▶ _EXERCISE DIRECTIONS_
Go through the entries and write each one out again unchanged.

[Stored data]
>>>>

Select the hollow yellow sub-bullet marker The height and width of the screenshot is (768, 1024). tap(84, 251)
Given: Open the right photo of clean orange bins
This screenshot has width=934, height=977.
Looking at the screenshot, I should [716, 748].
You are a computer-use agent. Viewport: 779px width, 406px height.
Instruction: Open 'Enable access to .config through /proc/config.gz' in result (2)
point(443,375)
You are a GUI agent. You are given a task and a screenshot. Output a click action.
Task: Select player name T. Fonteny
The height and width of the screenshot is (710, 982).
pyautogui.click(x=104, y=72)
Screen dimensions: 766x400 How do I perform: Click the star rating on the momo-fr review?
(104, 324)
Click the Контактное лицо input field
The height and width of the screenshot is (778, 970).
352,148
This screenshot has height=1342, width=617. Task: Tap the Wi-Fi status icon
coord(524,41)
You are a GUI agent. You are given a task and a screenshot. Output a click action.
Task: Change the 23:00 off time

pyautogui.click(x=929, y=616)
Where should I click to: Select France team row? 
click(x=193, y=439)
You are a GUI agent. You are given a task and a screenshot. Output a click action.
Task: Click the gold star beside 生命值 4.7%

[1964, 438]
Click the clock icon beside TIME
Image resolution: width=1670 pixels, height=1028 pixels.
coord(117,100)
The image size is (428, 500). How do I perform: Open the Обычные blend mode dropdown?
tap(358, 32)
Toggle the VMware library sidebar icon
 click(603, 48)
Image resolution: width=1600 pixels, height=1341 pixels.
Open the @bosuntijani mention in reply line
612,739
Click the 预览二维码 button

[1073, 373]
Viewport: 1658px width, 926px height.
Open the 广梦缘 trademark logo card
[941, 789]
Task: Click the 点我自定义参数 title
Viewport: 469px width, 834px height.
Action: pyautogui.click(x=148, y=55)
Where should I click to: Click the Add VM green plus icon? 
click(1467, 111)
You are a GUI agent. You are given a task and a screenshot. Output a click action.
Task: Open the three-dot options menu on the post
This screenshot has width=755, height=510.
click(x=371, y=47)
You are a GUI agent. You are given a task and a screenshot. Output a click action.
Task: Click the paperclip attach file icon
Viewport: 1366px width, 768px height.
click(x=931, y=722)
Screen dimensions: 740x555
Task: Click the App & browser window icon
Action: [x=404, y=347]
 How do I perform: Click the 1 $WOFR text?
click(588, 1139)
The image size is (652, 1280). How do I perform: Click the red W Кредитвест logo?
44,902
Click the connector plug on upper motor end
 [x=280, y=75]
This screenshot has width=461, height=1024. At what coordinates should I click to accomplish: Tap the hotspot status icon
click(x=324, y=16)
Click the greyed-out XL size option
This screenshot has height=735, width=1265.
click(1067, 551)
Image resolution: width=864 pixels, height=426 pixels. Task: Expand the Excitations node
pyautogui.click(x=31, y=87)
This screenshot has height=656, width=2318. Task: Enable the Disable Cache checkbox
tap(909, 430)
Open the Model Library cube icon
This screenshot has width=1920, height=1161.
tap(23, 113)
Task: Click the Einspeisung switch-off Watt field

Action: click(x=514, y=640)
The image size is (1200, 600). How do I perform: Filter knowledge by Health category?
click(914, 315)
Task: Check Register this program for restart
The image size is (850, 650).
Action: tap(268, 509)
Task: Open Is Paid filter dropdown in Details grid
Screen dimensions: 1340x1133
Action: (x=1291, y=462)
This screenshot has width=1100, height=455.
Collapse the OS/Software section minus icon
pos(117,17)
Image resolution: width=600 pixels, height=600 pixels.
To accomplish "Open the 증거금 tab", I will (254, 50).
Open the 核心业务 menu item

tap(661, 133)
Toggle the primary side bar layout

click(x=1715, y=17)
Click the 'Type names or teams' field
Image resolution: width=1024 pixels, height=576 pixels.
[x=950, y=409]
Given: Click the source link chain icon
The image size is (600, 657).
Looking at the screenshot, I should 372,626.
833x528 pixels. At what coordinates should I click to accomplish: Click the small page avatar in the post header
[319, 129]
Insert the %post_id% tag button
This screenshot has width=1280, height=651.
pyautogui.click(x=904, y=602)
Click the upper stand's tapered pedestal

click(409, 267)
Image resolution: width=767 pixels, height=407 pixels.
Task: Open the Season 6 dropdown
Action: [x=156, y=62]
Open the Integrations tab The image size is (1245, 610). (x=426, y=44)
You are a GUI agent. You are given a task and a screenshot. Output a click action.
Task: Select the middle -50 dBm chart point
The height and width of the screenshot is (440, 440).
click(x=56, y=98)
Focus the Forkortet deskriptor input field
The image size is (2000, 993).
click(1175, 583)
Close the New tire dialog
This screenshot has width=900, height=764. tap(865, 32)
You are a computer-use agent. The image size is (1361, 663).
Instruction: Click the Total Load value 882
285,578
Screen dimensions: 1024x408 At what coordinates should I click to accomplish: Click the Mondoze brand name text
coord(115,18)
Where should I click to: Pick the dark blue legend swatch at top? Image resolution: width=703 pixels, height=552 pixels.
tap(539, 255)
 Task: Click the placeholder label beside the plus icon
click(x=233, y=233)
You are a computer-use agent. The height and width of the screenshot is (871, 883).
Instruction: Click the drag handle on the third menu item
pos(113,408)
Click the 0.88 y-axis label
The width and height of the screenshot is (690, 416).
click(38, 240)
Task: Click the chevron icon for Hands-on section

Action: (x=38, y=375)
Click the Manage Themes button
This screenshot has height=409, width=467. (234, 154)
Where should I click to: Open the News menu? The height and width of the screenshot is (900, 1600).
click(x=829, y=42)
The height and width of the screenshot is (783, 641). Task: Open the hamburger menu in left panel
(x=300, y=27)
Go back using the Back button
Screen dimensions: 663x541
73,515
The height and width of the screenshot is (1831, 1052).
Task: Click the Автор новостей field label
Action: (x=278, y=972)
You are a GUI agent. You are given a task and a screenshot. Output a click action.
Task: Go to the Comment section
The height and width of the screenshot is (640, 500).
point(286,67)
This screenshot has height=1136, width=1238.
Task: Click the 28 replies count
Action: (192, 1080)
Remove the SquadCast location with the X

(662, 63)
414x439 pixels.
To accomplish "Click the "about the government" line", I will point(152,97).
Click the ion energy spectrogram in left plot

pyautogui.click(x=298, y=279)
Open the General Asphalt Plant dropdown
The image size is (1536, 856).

<<<<

▶ _TASK OUTPUT_
Select the hollow yellow sub-bullet marker The height and width of the screenshot is (768, 1024). tap(84, 251)
Given: Open the right photo of clean orange bins
This screenshot has width=934, height=977.
Looking at the screenshot, I should [716, 748].
You are a computer-use agent. Viewport: 779px width, 406px height.
Instruction: Open 'Enable access to .config through /proc/config.gz' in result (2)
point(443,375)
You are a GUI agent. You are given a task and a screenshot. Output a click action.
Task: Select player name T. Fonteny
The height and width of the screenshot is (710, 982).
pyautogui.click(x=104, y=72)
Screen dimensions: 766x400 How do I perform: Click the star rating on the momo-fr review?
(104, 324)
Click the Контактное лицо input field
The height and width of the screenshot is (778, 970).
352,148
This screenshot has height=1342, width=617. Task: Tap the Wi-Fi status icon
coord(524,41)
You are a GUI agent. You are given a task and a screenshot. Output a click action.
Task: Change the 23:00 off time

pyautogui.click(x=929, y=616)
Where should I click to: Select France team row? 
click(x=193, y=439)
You are a GUI agent. You are given a task and a screenshot. Output a click action.
Task: Click the gold star beside 生命值 4.7%

[1964, 438]
Click the clock icon beside TIME
Image resolution: width=1670 pixels, height=1028 pixels.
coord(117,100)
The image size is (428, 500). How do I perform: Open the Обычные blend mode dropdown?
tap(358, 32)
Toggle the VMware library sidebar icon
 click(603, 48)
Image resolution: width=1600 pixels, height=1341 pixels.
Open the @bosuntijani mention in reply line
612,739
Click the 预览二维码 button

[1073, 373]
Viewport: 1658px width, 926px height.
Open the 广梦缘 trademark logo card
[941, 789]
Task: Click the 点我自定义参数 title
Viewport: 469px width, 834px height.
Action: pyautogui.click(x=148, y=55)
Where should I click to: Click the Add VM green plus icon? 
click(1467, 111)
You are a GUI agent. You are given a task and a screenshot. Output a click action.
Task: Open the three-dot options menu on the post
This screenshot has width=755, height=510.
click(x=371, y=47)
You are a GUI agent. You are given a task and a screenshot. Output a click action.
Task: Click the paperclip attach file icon
Viewport: 1366px width, 768px height.
click(x=931, y=722)
Screen dimensions: 740x555
Task: Click the App & browser window icon
Action: [x=404, y=347]
 How do I perform: Click the 1 $WOFR text?
click(588, 1139)
The image size is (652, 1280). How do I perform: Click the red W Кредитвест logo?
44,902
Click the connector plug on upper motor end
 [x=280, y=75]
This screenshot has width=461, height=1024. At what coordinates should I click to accomplish: Tap the hotspot status icon
click(x=324, y=16)
Click the greyed-out XL size option
This screenshot has height=735, width=1265.
click(1067, 551)
Image resolution: width=864 pixels, height=426 pixels. Task: Expand the Excitations node
pyautogui.click(x=31, y=87)
This screenshot has height=656, width=2318. Task: Enable the Disable Cache checkbox
tap(909, 430)
Open the Model Library cube icon
This screenshot has width=1920, height=1161.
tap(23, 113)
Task: Click the Einspeisung switch-off Watt field

Action: click(x=514, y=640)
The image size is (1200, 600). How do I perform: Filter knowledge by Health category?
click(914, 315)
Task: Check Register this program for restart
The image size is (850, 650).
Action: tap(268, 509)
Task: Open Is Paid filter dropdown in Details grid
Screen dimensions: 1340x1133
Action: (x=1291, y=462)
This screenshot has width=1100, height=455.
Collapse the OS/Software section minus icon
pos(117,17)
Image resolution: width=600 pixels, height=600 pixels.
To accomplish "Open the 증거금 tab", I will (254, 50).
Open the 核心业务 menu item

tap(661, 133)
Toggle the primary side bar layout

click(x=1715, y=17)
Click the 'Type names or teams' field
Image resolution: width=1024 pixels, height=576 pixels.
[x=950, y=409]
Given: Click the source link chain icon
The image size is (600, 657).
Looking at the screenshot, I should 372,626.
833x528 pixels. At what coordinates should I click to accomplish: Click the small page avatar in the post header
[319, 129]
Insert the %post_id% tag button
This screenshot has width=1280, height=651.
pyautogui.click(x=904, y=602)
Click the upper stand's tapered pedestal

click(409, 267)
Image resolution: width=767 pixels, height=407 pixels.
Task: Open the Season 6 dropdown
Action: [x=156, y=62]
Open the Integrations tab The image size is (1245, 610). (x=426, y=44)
You are a GUI agent. You are given a task and a screenshot. Output a click action.
Task: Select the middle -50 dBm chart point
The height and width of the screenshot is (440, 440).
click(x=56, y=98)
Focus the Forkortet deskriptor input field
The image size is (2000, 993).
click(1175, 583)
Close the New tire dialog
This screenshot has width=900, height=764. tap(865, 32)
You are a computer-use agent. The image size is (1361, 663).
Instruction: Click the Total Load value 882
285,578
Screen dimensions: 1024x408 At what coordinates should I click to accomplish: Click the Mondoze brand name text
coord(115,18)
Where should I click to: Pick the dark blue legend swatch at top? Image resolution: width=703 pixels, height=552 pixels.
tap(539, 255)
 Task: Click the placeholder label beside the plus icon
click(x=233, y=233)
You are a computer-use agent. The height and width of the screenshot is (871, 883).
Instruction: Click the drag handle on the third menu item
pos(113,408)
Click the 0.88 y-axis label
The width and height of the screenshot is (690, 416).
click(38, 240)
Task: Click the chevron icon for Hands-on section

Action: (x=38, y=375)
Click the Manage Themes button
This screenshot has height=409, width=467. (234, 154)
Where should I click to: Open the News menu? The height and width of the screenshot is (900, 1600).
click(x=829, y=42)
The height and width of the screenshot is (783, 641). Task: Open the hamburger menu in left panel
(x=300, y=27)
Go back using the Back button
Screen dimensions: 663x541
73,515
The height and width of the screenshot is (1831, 1052).
Task: Click the Автор новостей field label
Action: (x=278, y=972)
You are a GUI agent. You are given a task and a screenshot. Output a click action.
Task: Go to the Comment section
The height and width of the screenshot is (640, 500).
point(286,67)
This screenshot has height=1136, width=1238.
Task: Click the 28 replies count
Action: (192, 1080)
Remove the SquadCast location with the X

(662, 63)
414x439 pixels.
To accomplish "Click the "about the government" line", I will point(152,97).
Click the ion energy spectrogram in left plot

pyautogui.click(x=298, y=279)
Open the General Asphalt Plant dropdown
The image size is (1536, 856).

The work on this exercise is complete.